What is being asked → Would you print all of the records below exactly, without skipping any?

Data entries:

###

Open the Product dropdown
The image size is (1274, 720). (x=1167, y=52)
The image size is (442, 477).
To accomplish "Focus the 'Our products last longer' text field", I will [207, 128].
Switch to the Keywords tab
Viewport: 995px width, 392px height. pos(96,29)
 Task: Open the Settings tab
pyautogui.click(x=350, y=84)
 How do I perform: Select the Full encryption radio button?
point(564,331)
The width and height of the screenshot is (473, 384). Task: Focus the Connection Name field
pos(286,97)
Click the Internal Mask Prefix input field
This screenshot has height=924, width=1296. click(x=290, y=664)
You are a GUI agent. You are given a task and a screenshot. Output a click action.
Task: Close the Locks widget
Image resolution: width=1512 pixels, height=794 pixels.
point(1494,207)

###

The answer →
Open the Product dropdown
The image size is (1274, 720). (x=1167, y=52)
The image size is (442, 477).
To accomplish "Focus the 'Our products last longer' text field", I will [207, 128].
Switch to the Keywords tab
Viewport: 995px width, 392px height. pos(96,29)
 Task: Open the Settings tab
pyautogui.click(x=350, y=84)
 How do I perform: Select the Full encryption radio button?
point(564,331)
The width and height of the screenshot is (473, 384). Task: Focus the Connection Name field
pos(286,97)
Click the Internal Mask Prefix input field
This screenshot has height=924, width=1296. click(x=290, y=664)
You are a GUI agent. You are given a task and a screenshot. Output a click action.
Task: Close the Locks widget
Image resolution: width=1512 pixels, height=794 pixels.
point(1494,207)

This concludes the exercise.